Traditional SC are defined for multidimensional numerical data sets X=\{\mathbf{p}_1,\ldots, \mathbf{p}_N\},
for N data points \mathbf{x}_i \in \mathbf{R}^{d}
of dimensionality d. Let A =\{ \mathbf{a}_{1}, \dots, \mathbf{a}_{d} \} ,
be a set of (typically 2D) vectors, each corresponding to one of the d dimensions.
The projection \mathbf{p}_i' \in \mathbf{R}^{2},
of a multidimensional point \mathbf{p}_i = (p_{i1},\ldots,p_{id}) \in \mathbf{R}^{d},
in SC is then defined as:
\mathbf{x}_i' = \sum_{j=1}^{d} \mathbf{a}_{j} g_j( \mathbf{p}_i),
with
g_j(\mathbf{p}_i) = \frac{p_{ij} - min_j}{max_j - min_j} ,
and (min_j,max_j),
denoting the value range of dimension j.
In the case of categorical dimensions, the values when numericRepresentation= TRUE are mapped into numerical type i.e. as.numeric()
However equally spaced categorical points may not reflect the true nature of the data. Instead, a frequency-based
representation may be applied for individual data points.

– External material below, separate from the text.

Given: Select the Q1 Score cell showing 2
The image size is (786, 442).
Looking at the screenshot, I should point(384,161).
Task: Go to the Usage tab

Assuming a categorical dimension j, we calculate the frequency f_{jk},
of each category k of dimension j.
The respective axis vector \mathbf{a}_{j},
is then divided into according blocks, whose size represent the relative frequency (or probability)

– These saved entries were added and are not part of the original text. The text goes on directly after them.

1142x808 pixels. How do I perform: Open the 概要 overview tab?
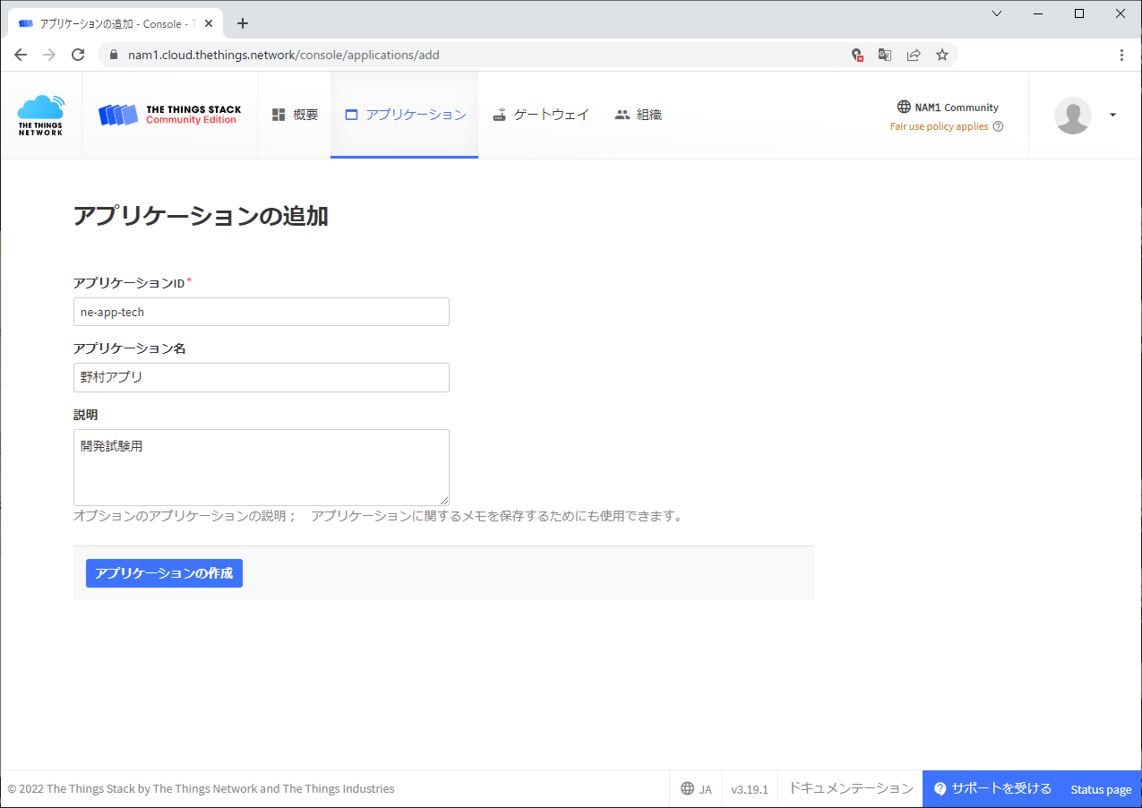point(295,115)
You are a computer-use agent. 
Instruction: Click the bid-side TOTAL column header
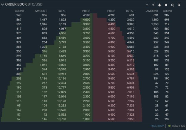pos(62,11)
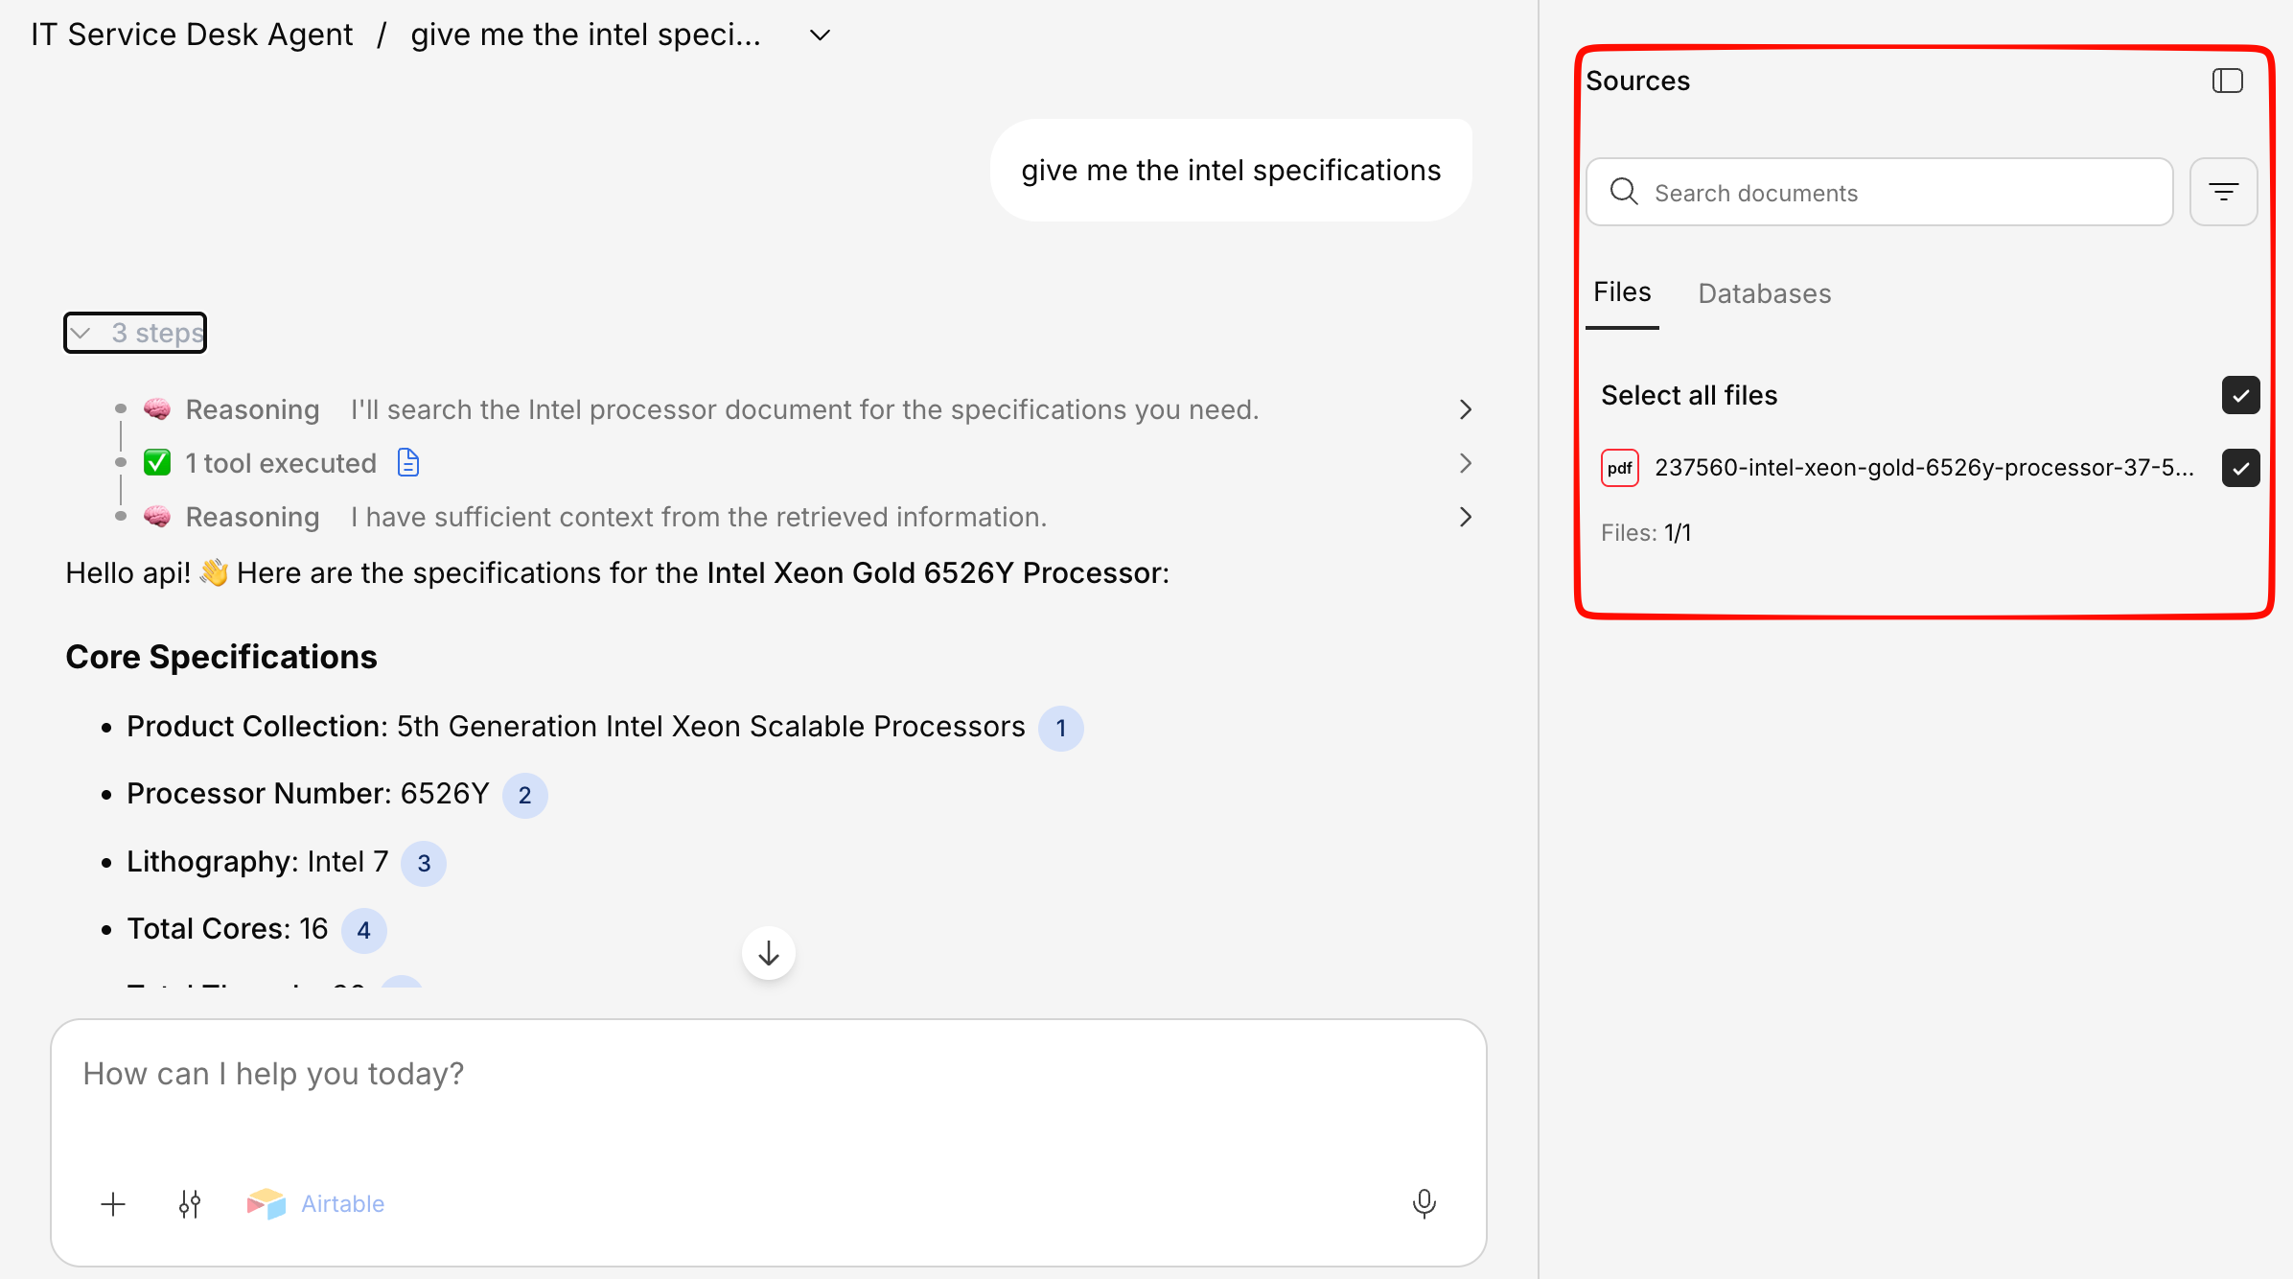Open the document icon beside tool executed
Image resolution: width=2293 pixels, height=1279 pixels.
pyautogui.click(x=408, y=463)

\frac{f_{jk}}{\sum_{l=1}^m f_{jl}},
of each of the m categories of dimension j.
In summary, given an order for each categorical dimension, the Equation g(),
above can be extended to SC for mixed data by:
g_j(\mathbf{x}_i) = F_j(x_{ij}) - \frac{P_j(x_{ij})}{2} ,
if categorical/ordinal
g_j(\mathbf{x}_i) = \frac{x_{ij} - min_j}{max_j - min_j} ,
if numerical
where F_j,
is the cumulative density function for (categorical/ordinal) dimension j and P_j,
its probability function.
Value
A list with the projection matrix, coordinates of the projected samples and a logical vector with the selected samples
References
Kandogan, E. (2001, August). Visualizing multi-dimensional clusters, trends, and outliers using star coordinates. In Proceedings of the seventh ACM SIGKDD international conference on Knowledge discovery and data mining (pp. 107-116).
Lehmann, D. J., & Theisel, H. (2013). Orthographic star coordinates. IEEE Transactions on Visualization and Computer Graphics, 19(12), 2615-2624.
Rubio-Sánchez, M., & Sanchez, A. (2014). Axis calibration for improving data attribute estimation in star coordinates plots. IEEE transactions on visualization and computer graphics, 20(12), 2013-202
Matute, J., & Linsen, L. (2020, February). Hinted Star Coordinates for Mixed Data. In Computer Graphics Forum (Vol. 39, No. 1, pp. 117-133).
Examples
if (interactive()) {
library(RadialVisGadgets)
library(datasets)
data(iris)
StarCoordinates(iris, "Species")
}